DIRECTIONS FOR THIS TASK: Exactly the lines from the one containing "The image size" through the end of the data, and nothing more, should be retyped; pictures stay out.

Items listed in a dataset
________________________

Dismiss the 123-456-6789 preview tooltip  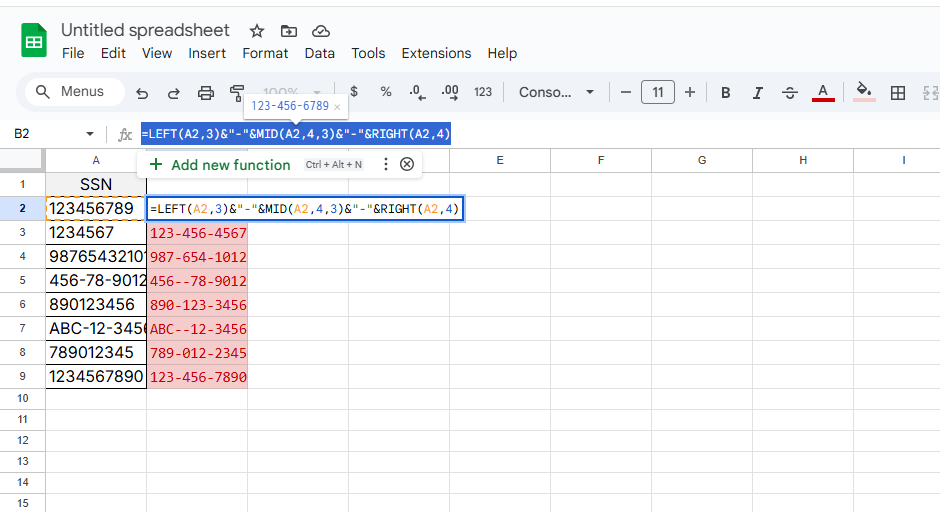337,106
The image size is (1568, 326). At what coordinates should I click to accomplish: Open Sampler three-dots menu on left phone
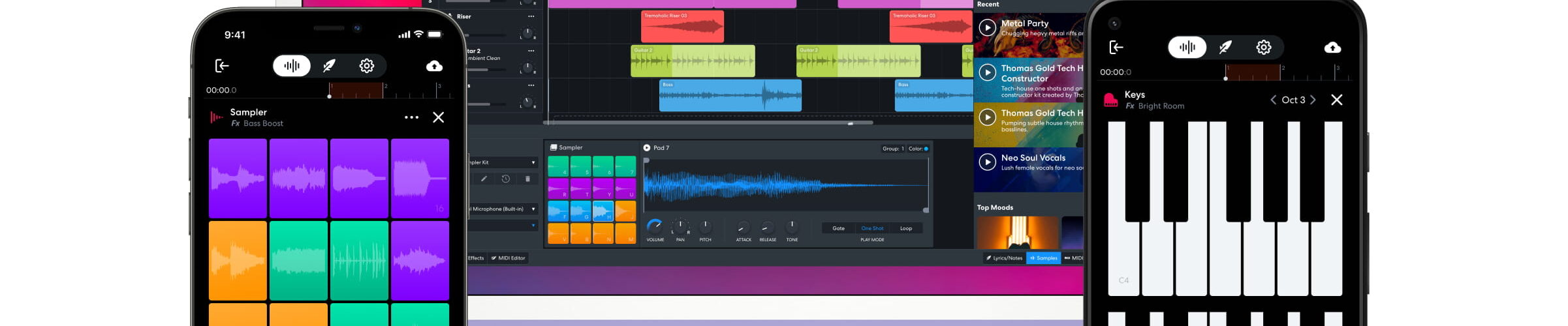pyautogui.click(x=411, y=117)
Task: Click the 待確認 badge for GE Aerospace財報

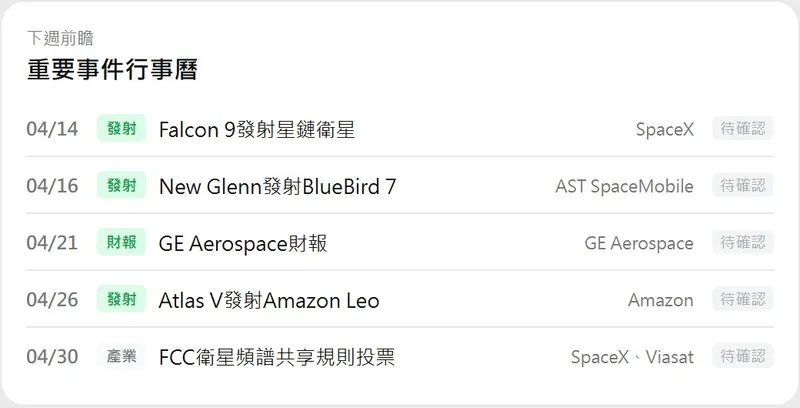Action: coord(743,243)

________________________

SOLUTION FOR THIS TASK:
The image size is (1568, 326). At what coordinates should I click to accomplish: Open Sampler three-dots menu on left phone
pyautogui.click(x=411, y=117)
Task: Click the 待確認 badge for GE Aerospace財報

Action: coord(743,243)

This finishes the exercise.